[Start Provided data]

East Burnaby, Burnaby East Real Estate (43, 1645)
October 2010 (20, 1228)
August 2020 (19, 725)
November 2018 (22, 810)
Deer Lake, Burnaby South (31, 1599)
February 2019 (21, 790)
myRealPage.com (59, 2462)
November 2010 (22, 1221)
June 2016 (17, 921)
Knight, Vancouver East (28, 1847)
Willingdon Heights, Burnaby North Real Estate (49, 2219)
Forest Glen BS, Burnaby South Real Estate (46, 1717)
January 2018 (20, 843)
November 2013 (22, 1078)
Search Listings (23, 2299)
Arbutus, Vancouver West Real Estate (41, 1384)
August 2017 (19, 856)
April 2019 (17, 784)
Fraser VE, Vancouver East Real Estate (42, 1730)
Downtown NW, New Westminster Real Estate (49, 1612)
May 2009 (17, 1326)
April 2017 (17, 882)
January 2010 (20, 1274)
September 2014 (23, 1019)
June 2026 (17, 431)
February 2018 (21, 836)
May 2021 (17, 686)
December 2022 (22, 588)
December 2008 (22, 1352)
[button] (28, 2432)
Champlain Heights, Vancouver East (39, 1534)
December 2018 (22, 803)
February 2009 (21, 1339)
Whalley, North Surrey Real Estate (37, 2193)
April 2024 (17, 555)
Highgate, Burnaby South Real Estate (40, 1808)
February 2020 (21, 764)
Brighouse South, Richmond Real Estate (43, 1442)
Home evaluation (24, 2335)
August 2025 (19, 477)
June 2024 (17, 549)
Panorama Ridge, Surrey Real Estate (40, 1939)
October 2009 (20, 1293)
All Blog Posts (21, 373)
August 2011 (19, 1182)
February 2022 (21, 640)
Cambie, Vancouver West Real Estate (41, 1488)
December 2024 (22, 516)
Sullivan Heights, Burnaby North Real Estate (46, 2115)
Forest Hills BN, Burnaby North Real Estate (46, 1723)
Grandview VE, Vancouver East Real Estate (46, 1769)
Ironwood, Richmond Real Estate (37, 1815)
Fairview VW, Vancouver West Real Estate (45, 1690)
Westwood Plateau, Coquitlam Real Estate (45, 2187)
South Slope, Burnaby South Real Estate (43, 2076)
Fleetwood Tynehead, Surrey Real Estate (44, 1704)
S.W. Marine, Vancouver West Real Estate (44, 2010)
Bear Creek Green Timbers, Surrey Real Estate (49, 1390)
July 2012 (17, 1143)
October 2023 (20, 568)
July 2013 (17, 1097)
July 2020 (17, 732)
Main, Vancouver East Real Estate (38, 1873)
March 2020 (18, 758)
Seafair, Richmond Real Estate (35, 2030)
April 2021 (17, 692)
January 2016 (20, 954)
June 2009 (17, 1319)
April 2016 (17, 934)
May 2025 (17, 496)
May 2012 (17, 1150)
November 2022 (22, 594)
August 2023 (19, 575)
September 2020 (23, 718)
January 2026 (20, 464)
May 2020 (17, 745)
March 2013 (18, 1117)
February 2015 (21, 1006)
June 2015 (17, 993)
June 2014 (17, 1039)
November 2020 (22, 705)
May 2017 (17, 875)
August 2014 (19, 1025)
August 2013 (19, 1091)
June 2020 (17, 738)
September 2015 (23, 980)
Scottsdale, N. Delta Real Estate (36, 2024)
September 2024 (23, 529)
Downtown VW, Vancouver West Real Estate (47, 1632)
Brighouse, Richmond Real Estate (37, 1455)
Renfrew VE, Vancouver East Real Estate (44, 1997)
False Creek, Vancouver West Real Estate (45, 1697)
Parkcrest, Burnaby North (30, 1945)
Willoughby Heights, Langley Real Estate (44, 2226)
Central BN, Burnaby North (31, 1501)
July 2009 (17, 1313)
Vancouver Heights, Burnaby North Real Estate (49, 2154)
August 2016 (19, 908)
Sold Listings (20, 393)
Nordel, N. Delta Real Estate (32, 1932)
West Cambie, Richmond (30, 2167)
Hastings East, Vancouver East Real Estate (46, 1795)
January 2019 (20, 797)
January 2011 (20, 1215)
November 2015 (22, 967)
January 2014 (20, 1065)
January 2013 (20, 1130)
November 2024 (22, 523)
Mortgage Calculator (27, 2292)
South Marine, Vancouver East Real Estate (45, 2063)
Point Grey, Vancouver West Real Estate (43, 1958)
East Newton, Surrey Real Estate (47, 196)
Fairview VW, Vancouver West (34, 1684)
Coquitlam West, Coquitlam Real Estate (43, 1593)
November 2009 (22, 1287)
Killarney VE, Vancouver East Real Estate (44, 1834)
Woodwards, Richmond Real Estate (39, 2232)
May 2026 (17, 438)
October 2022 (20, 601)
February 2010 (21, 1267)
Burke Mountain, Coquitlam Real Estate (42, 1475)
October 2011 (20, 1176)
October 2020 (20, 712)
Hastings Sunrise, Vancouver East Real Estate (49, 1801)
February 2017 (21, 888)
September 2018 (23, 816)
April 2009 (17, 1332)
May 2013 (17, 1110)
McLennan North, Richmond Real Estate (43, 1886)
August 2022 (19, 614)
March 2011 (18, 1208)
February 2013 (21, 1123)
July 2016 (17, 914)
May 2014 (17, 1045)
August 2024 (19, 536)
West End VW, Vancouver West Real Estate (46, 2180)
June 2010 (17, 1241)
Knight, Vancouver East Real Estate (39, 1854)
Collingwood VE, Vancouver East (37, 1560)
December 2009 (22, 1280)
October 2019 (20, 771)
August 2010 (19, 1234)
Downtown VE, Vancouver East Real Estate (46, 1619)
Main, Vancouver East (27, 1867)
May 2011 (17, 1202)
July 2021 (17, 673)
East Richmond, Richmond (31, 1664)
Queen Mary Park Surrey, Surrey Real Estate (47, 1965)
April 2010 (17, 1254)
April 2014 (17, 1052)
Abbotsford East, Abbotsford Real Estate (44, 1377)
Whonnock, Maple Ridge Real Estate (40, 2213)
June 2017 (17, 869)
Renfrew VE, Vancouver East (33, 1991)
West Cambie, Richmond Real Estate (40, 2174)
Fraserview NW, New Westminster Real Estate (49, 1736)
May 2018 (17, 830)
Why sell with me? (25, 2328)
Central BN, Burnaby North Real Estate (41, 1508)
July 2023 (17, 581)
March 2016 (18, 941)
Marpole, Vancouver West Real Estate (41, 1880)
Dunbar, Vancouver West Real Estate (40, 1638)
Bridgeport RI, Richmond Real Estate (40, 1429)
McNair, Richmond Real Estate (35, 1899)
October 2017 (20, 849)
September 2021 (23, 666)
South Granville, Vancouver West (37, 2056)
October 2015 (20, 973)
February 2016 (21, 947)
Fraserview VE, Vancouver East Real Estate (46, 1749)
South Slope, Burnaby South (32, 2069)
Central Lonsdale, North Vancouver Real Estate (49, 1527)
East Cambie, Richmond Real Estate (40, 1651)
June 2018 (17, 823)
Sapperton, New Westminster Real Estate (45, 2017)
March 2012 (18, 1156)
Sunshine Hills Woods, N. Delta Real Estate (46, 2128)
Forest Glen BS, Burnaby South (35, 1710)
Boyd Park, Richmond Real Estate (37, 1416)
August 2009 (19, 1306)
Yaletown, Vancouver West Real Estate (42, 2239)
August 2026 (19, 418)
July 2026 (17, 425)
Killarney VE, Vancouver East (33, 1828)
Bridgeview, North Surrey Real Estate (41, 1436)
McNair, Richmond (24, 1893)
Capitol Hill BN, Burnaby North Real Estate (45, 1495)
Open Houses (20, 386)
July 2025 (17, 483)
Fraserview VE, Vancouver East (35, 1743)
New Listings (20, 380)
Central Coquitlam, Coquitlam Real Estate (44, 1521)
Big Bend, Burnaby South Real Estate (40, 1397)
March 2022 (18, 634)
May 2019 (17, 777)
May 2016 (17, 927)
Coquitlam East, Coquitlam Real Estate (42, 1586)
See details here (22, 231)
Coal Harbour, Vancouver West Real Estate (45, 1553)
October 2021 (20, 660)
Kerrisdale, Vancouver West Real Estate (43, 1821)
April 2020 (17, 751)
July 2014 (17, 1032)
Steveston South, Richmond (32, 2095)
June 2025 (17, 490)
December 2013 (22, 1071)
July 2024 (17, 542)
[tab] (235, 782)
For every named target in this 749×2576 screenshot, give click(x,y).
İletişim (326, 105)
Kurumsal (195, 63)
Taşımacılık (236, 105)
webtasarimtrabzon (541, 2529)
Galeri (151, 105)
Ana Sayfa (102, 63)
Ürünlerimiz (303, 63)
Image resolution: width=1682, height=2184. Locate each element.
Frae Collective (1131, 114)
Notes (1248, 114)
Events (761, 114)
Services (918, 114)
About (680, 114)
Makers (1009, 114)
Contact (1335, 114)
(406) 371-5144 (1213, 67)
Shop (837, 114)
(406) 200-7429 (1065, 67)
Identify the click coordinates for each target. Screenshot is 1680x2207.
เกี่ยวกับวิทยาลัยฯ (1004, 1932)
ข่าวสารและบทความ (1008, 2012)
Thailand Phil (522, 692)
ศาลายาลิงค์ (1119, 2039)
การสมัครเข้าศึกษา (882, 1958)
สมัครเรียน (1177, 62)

[End Provided data]

## Aim of the task
Rewrite every row from the line containing "Knight, Vancouver East (28, 1847)" through the line containing "June 2026 (17, 431)", both included, and offset each coordinate by adding 134 to every number in it.

## Worked answer
Knight, Vancouver East (162, 1981)
Willingdon Heights, Burnaby North Real Estate (183, 2353)
Forest Glen BS, Burnaby South Real Estate (180, 1851)
January 2018 (154, 977)
November 2013 (156, 1212)
Search Listings (157, 2433)
Arbutus, Vancouver West Real Estate (175, 1518)
August 2017 (153, 990)
April 2019 (151, 918)
Fraser VE, Vancouver East Real Estate (176, 1864)
Downtown NW, New Westminster Real Estate (183, 1746)
May 2009 (151, 1460)
April 2017 (151, 1016)
January 2010 (154, 1408)
September 2014 (157, 1153)
June 2026 (151, 565)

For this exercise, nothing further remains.